Peer to peer networking is once again catching the imagination of the venture capital community in Silicon Valley. Redswoosh, Bit Torrent, Pando, and dozens of others have come out with different twists on the core concept of peer to peer networking, and have raised millions. SkyRider, a Mountain View, Calif.-based start up is the latest to join the party, having raised $8 million from white shoe venture funds, Sequoia Capital and Charles River Ventures.
SkyRider was started by telecom veterans Ori Cohen and Stas Khirman (also co-founders of packet inspection company, Narus and VDOnet) in 2003, and has operated in stealth mode, finessing a new peer to peer networking platform. The company is keeping mum about its technology and strategy, and will its first product in Fall 2006.
“We are developing a commercial grade P2P networking platform, which we will offer to other companies,” says Ed Kozel, CEO of SkyRider, who previously worked for Cisco Systems and Yahoo! He says that the four big P2P networks – Gnutella, Ares, Kazaa and eDonkey – continue to grow in popularity, yet there has been very little innovation around these networks. They are essentially used for swapping either music or video files.

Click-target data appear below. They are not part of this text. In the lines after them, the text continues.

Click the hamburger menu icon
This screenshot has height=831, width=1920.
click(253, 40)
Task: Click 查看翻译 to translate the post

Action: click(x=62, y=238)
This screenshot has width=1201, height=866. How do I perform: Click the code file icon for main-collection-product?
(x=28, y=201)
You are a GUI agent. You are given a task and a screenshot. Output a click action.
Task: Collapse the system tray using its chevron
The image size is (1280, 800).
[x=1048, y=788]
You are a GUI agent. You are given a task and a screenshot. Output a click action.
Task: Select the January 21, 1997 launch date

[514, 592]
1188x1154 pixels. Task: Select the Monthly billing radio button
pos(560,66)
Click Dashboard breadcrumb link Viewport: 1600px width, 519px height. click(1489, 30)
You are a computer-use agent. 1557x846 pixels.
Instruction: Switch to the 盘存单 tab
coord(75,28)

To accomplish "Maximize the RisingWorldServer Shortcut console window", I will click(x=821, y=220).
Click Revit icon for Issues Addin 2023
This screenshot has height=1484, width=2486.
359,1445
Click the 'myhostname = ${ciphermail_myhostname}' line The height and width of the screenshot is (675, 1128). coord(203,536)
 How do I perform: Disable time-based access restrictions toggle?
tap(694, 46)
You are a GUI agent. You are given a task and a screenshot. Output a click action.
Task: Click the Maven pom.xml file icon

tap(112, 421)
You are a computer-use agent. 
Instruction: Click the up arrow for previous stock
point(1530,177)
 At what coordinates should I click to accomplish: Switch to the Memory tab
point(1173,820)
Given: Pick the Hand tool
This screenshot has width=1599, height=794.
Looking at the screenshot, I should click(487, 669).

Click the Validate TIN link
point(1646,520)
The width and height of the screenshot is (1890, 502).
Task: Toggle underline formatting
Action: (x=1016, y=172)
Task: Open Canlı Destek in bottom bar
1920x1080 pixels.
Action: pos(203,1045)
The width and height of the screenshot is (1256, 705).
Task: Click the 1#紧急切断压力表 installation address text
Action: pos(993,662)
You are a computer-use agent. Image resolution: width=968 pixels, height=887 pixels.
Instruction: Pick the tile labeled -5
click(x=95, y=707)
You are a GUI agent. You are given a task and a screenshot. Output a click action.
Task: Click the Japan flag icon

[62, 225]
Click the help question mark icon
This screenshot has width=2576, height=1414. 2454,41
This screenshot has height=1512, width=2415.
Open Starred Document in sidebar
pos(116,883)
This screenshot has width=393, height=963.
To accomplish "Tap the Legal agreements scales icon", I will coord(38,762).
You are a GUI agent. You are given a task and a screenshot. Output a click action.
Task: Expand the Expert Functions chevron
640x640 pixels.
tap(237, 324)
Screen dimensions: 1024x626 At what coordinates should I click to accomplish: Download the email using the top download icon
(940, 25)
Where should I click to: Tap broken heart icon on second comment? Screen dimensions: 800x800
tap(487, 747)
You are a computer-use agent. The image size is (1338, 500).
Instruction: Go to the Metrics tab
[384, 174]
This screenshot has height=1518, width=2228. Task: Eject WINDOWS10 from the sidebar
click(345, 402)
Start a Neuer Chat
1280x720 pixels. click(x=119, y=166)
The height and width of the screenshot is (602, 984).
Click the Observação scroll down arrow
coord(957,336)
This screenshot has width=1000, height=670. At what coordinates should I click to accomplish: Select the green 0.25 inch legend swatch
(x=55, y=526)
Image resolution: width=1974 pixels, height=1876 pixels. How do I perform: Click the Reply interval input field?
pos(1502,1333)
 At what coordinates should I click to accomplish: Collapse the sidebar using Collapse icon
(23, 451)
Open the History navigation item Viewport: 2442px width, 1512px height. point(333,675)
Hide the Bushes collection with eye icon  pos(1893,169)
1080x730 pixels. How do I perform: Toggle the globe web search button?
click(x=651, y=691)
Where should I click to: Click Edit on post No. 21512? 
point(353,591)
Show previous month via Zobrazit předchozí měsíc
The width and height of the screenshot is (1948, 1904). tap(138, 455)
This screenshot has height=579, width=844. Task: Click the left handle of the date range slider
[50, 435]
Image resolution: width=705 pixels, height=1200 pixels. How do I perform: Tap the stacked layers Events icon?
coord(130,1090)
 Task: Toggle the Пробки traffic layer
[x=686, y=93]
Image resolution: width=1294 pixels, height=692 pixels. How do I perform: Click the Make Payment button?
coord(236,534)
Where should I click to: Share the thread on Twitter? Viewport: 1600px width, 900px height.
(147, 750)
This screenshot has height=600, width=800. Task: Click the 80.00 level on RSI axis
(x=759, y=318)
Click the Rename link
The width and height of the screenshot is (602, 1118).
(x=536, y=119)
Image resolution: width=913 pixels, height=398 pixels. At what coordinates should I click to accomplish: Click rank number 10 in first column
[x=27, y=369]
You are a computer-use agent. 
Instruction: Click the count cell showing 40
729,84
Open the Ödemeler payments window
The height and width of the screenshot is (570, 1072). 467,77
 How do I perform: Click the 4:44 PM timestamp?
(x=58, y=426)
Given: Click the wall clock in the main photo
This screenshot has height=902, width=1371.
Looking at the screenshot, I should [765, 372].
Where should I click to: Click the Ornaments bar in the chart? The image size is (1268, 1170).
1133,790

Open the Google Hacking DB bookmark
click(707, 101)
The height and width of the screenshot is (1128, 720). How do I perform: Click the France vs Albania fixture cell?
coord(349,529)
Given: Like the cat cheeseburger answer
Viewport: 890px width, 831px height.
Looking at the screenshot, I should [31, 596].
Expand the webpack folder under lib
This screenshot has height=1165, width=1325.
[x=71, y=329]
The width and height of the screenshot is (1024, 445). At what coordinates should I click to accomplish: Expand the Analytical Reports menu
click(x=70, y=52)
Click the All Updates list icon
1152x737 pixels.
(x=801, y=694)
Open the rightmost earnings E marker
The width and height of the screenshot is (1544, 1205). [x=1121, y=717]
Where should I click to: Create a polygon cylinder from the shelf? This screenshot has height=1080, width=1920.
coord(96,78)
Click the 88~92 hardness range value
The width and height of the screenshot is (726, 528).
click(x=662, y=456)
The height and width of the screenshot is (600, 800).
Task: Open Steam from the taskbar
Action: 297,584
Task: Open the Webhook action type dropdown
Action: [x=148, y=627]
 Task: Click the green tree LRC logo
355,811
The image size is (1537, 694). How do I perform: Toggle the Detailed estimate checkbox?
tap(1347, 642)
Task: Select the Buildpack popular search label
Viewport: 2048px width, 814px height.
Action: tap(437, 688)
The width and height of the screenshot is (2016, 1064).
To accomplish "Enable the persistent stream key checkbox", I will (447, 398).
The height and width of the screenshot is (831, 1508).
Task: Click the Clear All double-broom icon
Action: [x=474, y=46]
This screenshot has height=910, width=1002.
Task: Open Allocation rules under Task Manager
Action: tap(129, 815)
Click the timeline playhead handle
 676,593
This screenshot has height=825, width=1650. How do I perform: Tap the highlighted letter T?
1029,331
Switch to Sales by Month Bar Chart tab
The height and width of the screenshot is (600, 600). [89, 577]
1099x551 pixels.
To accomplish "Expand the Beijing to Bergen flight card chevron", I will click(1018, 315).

Amongst other issues around these networks is that they still remain silos. SkyRider, has developed amongst other things a technology that will allow it to act almost like a bridge between those networks. By doing so, the company is opening up an opportunity for cross platform search – rather better P2P keyword search. According to some estimates there are 12 million simultaneous P2P users on the P2P networks, and there are nearly half-a-billion queries on these networks. That, according to ComScore data, it close to the number of daily searches on Google and Yahoo.